Your 3d coordinate systems are: Object ---> World ---> Camera. There is a transformation that takes you from object coordinate system to world and another one that takes you from world to camera (the extrinsics you refer to). Usually you assume that:
Either the Object system corresponds with the World system,
or, the Camera system corresponds with the World system
1. While capturing an object with the Kinect
When you use the Kinect to capture an object, what is returned to you from the sensor is the distance from the camera. That means that the z coordinate is already in camera coordinates. By converting x and y using the equations above, you get the point in camera coordinates.
Now, the world coordinate system is defined by you. One common approach is to assume that the camera is located at (0,0,0) of the world coordinate system. So, in that case, the extrinsics matrix actually corresponds to the identity matrix and the camera coordinates you found, correspond to world coordinates.
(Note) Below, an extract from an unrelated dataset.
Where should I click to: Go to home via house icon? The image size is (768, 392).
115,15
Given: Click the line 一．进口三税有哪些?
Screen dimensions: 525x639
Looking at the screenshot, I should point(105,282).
Sidenote: Because the Kinect returns the z in camera coordinates, there is also no need from transformation from the object coordinate system to the world coordinate system. Let's say for example that you had a different camera that captured faces and for each point it returned the distance from the nose (which you considered to be the center of the object coordinate system). In that case, since the values returned would be in the object coordinate system, we would indeed need a rotation and translation matrix to bring them to the camera coordinate system.
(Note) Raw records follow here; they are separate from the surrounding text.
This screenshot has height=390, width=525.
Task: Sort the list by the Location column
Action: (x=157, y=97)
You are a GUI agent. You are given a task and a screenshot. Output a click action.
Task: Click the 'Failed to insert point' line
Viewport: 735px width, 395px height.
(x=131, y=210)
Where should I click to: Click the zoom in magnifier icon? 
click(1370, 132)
2. While calibrating the camera
I suppose you are calibrating the camera using OpenCV using a calibration board with various poses. The usual way is to assume that the board is actually stable and the camera is moving instead of the opposite (the transformation is the same in both cases). That means that now the world coordinate system corresponds to the object coordinate system. This way, for every frame, we find the checkerboard corners and assign them 3d coordinates, doing something like:
std::vector<cv::Point3f> objectCorners;
for (int i=0; i<noOfCornersInHeight; i++)
{
for (int j=0; j<noOfCornersInWidth; j++)
{
objectCorners.push_back(cv::Point3f(float(i*squareSize),float(j*squareSize), 0.0f));
}
}
where noOfCornersInWidth, noOfCornersInHeight and squareSize depend on your calibration board. If for example noOfCornersInWidth = 4, noOfCornersInHeight = 3 and squareSize = 100, we get the 3d points
(0 ,0,0) (0 ,100,0) (0 ,200,0) (0 ,300,0)
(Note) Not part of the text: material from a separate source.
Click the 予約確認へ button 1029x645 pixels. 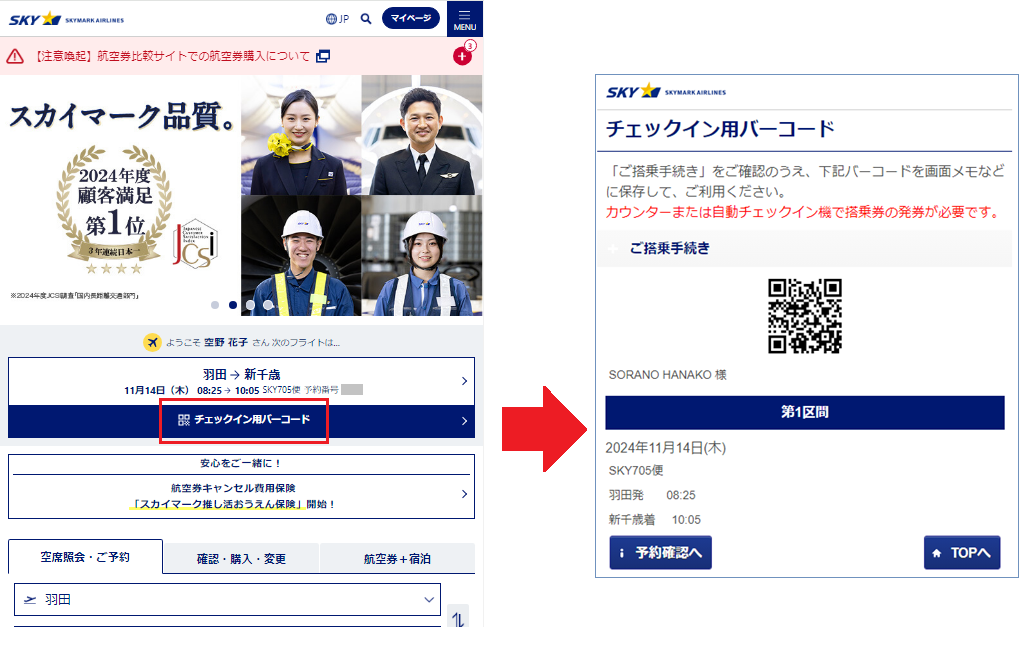[660, 552]

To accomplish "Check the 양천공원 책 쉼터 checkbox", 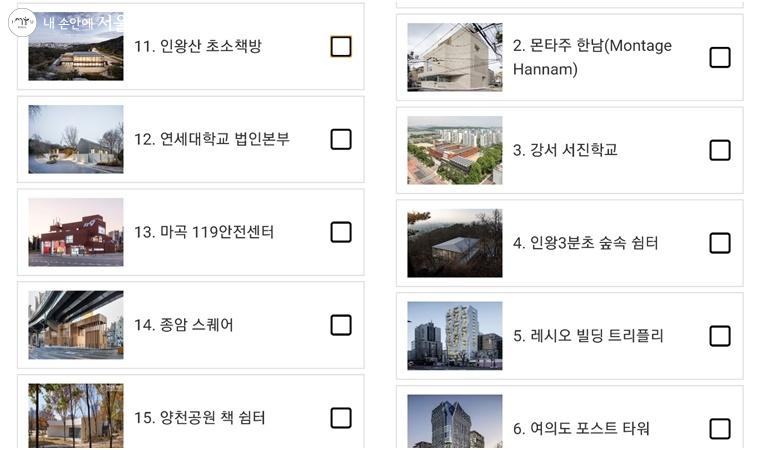I will point(341,418).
(100,0,0) (100,100,0) (100,200,0) (100,300,0)
(200,0,0) (200,100,0) (200,200,0) (200,300,0)
So, here our coordinates are actually in the object coordinate system. (We have assumed arbitrarily that the upper left corner of the board is (0,0,0) and the rest corners' coordinates are according to that one). So here we indeed need the rotation and transformation matrix to take us from the object(world) to the camera system. These are the extrinsics that OpenCV returns for each frame.
To sum up in the Kinect case:
Camera and World coodinate systems are considered the same, so no need for extrinsics there.
No need for Object to World(Camera) transformation, since Kinect return value is already in Camera system.
Edit 2 (On the coordinate system used):
This is a convention and I think it depends also on which drivers you use and the kind of data you get back. Check for example that, that and that one.
Sidenote: It would help you a lot if you visualized a point cloud and played a little bit with it. You can save your points in a 3d object format (e.g. ply or obj) and then just import it into a program like Meshlab (very easy to use).
Edit 2 (On the coordinate system used):
This is a convention and I think it depends also on which drivers you use and the kind of data you get back. Check for example that, that and that one.
if you for instance use microsoft sdk: then Z is not the distance to the camera but the "planar" distance to the camera. This might change the appropriate formulas.